When she was done straightening, the blonde stretched out on her bed. She put in a call to somebody, as if I wasn’t there to overhear. “I did it,” she declared. “I got one. Come over sometime and have a look at him. I named him Beau. He’s cute.”
Cute, eh? I thought with a chuckle. That dame didn’t know what she’d got herself into– me, a fighter from way back, a champion fighter back in the old country. Hadn’t they kept me separate from the rest of my kin, due to all the fights I won? And I won without taking a single scar, except on my forehead where I tackled big Aran head-first that time. ‘Cute’ indeed.

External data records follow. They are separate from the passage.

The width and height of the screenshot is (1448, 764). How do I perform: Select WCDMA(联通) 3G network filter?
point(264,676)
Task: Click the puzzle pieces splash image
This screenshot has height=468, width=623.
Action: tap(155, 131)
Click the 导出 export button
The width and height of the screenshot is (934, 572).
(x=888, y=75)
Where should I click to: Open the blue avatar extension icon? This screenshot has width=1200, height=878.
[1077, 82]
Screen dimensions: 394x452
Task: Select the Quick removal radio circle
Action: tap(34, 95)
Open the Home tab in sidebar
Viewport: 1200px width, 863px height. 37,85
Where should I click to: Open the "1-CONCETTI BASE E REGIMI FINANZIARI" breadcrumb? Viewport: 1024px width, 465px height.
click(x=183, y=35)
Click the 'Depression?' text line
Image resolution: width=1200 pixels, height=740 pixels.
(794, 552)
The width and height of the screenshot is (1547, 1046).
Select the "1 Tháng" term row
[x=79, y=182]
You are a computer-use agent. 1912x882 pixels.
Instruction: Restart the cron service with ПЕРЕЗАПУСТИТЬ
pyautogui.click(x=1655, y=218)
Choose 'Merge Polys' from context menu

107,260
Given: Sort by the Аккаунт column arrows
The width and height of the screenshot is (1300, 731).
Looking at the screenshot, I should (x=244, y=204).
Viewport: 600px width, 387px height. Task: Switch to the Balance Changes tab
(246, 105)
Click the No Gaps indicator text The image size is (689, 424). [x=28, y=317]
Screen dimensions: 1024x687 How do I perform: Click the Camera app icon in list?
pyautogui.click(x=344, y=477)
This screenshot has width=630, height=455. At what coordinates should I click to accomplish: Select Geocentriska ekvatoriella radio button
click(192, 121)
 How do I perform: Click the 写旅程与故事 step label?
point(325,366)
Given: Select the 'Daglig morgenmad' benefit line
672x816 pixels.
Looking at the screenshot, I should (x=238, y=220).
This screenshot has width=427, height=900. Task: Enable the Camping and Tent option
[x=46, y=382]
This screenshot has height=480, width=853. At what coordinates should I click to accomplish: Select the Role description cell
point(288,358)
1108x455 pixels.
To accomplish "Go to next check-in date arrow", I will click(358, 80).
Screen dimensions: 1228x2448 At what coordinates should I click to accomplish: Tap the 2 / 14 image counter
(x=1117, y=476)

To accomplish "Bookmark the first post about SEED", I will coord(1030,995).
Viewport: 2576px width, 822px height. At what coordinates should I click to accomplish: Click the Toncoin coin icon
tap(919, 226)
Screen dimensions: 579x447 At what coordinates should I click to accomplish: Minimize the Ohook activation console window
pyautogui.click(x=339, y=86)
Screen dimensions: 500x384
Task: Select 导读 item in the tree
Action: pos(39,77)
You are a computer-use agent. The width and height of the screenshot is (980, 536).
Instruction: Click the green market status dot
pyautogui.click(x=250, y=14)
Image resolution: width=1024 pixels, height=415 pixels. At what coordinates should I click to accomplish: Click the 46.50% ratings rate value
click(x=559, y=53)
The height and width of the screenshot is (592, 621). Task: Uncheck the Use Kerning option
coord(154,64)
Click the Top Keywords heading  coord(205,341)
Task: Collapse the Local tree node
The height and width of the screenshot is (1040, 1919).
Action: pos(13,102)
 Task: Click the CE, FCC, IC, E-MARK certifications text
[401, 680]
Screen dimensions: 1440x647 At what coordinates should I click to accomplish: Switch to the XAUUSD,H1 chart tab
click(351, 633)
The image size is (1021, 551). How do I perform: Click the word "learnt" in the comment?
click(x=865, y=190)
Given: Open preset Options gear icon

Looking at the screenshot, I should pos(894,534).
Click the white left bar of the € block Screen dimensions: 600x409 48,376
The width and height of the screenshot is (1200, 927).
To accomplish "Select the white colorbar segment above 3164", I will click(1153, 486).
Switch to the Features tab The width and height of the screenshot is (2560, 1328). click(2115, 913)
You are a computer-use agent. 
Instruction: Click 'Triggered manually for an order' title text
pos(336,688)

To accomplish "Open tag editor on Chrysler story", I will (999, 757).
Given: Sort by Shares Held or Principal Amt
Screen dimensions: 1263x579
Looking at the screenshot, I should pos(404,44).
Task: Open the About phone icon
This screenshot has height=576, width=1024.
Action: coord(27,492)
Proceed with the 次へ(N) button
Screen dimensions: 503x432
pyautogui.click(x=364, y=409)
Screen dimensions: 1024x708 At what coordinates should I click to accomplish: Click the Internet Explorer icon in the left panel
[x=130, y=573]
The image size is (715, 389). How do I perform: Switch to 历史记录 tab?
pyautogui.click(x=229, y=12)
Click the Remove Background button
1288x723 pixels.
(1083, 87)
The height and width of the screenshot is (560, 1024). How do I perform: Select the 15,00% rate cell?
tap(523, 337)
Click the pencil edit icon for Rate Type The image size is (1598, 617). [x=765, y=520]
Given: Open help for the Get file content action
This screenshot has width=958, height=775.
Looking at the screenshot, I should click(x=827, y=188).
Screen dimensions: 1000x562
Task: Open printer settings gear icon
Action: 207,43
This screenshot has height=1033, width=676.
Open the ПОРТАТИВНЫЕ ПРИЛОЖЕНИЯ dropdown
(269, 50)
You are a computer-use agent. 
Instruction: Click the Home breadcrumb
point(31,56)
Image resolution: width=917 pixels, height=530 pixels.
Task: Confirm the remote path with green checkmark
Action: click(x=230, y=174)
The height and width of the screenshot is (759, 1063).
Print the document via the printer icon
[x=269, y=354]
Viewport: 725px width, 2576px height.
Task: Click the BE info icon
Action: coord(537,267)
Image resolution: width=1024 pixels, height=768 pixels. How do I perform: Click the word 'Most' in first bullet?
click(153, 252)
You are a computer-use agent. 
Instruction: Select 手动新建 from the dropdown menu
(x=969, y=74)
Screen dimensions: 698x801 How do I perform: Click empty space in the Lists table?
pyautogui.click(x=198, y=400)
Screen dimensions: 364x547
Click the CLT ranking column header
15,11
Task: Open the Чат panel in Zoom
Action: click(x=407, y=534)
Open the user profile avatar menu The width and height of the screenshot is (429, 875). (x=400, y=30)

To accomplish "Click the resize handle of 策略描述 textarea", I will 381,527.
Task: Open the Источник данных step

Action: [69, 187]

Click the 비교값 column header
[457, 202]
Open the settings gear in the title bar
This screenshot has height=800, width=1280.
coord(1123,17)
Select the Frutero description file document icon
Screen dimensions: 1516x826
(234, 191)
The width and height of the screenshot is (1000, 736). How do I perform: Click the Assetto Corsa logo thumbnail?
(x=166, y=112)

The fighting instinct went to my head. I crouched down low, gathered my strength, and shot up as high as I could and as fast as I could. It was easy to clear the surface.
The blonde screamed as I leaped out of my cell and hurtled toward the window. The table was higher than I’d calculated, though, and I fell a long way, fell real bad. The floor hit me like a headbutt to the belly and knocked the wind right out of me. I writhed and fought for breath on the carpet.
“Beau!” The blonde knelt beside me. Her delicate golden-tanned fingers scooped me up and carried me back to the cell, lowered me into the water, lingered in a worried caress. All the while, she crooned over me like I was her only baby. She picked up a pierced metal panel and laid it over the top of my cell. Drying her hands on her thighs, she retrieved the phone from where she had dropped it in her panic. “He jumped! I forgot to put the cover on the tank, and he jumped straight out! I didn’t know bettas could do that! It startled me. He looks okay now, though. I’m glad. Yeah, it was amazing! Straight up and over, like it was nothing to him.”
What a dame. She’s going to take some watching. That’s when I started to think, Maybe this setup isn’t so bad after all. I mean, who am I to say no to trouble? Trouble loves me.